## ENTRIES PROVIDED
.....

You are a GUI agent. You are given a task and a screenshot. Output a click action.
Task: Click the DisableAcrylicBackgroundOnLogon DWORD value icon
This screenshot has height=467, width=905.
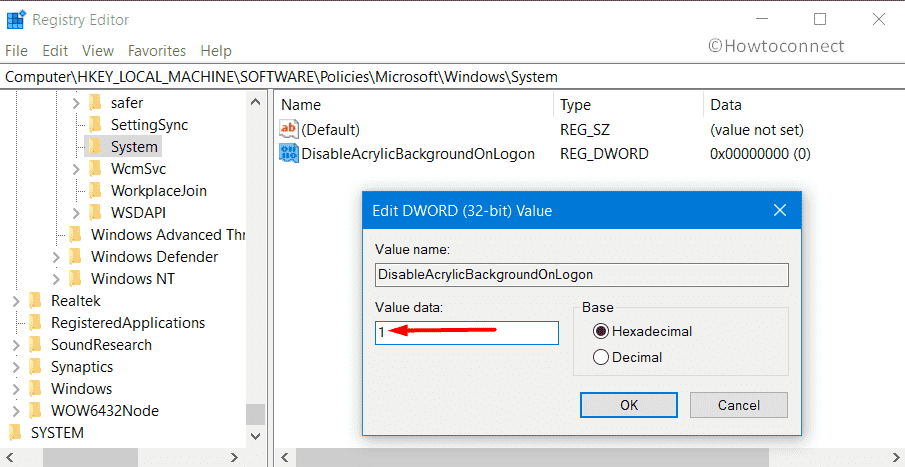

.....

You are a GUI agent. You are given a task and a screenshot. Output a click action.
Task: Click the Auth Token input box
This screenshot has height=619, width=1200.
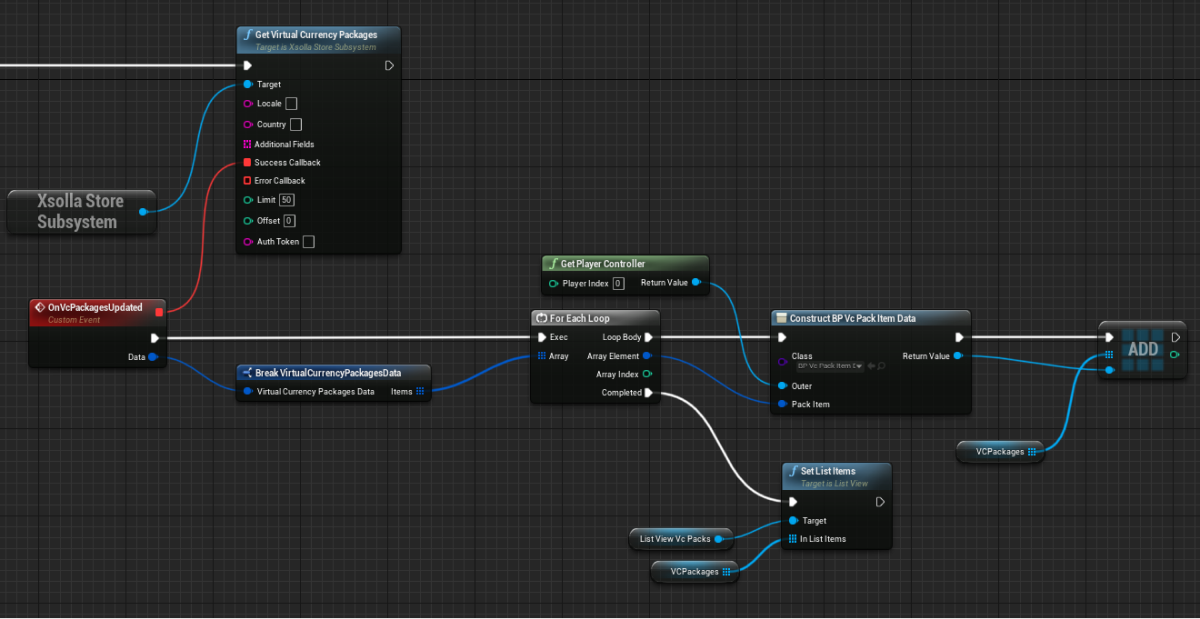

.....

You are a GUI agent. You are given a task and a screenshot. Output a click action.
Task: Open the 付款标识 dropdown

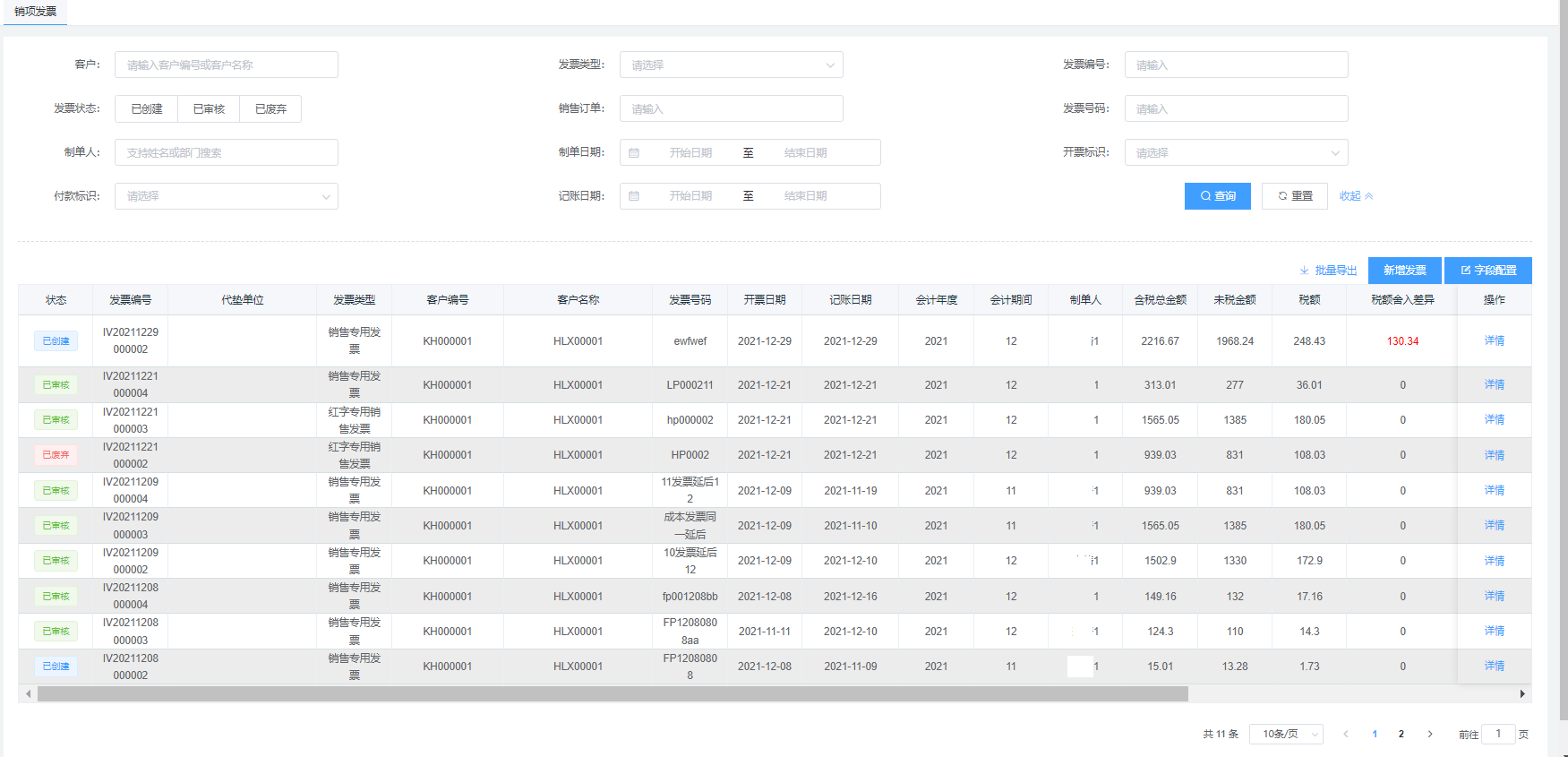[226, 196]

.....

## PROBLEM TO SOLVE
From the records above, copy only the lines starting with the line that holds "Task: Click the DisableAcrylicBackgroundOnLogon" and going on through the line that holds "This screenshot has height=467, width=905.", exactly as written.

## RESULT OF THE TASK
Task: Click the DisableAcrylicBackgroundOnLogon DWORD value icon
This screenshot has height=467, width=905.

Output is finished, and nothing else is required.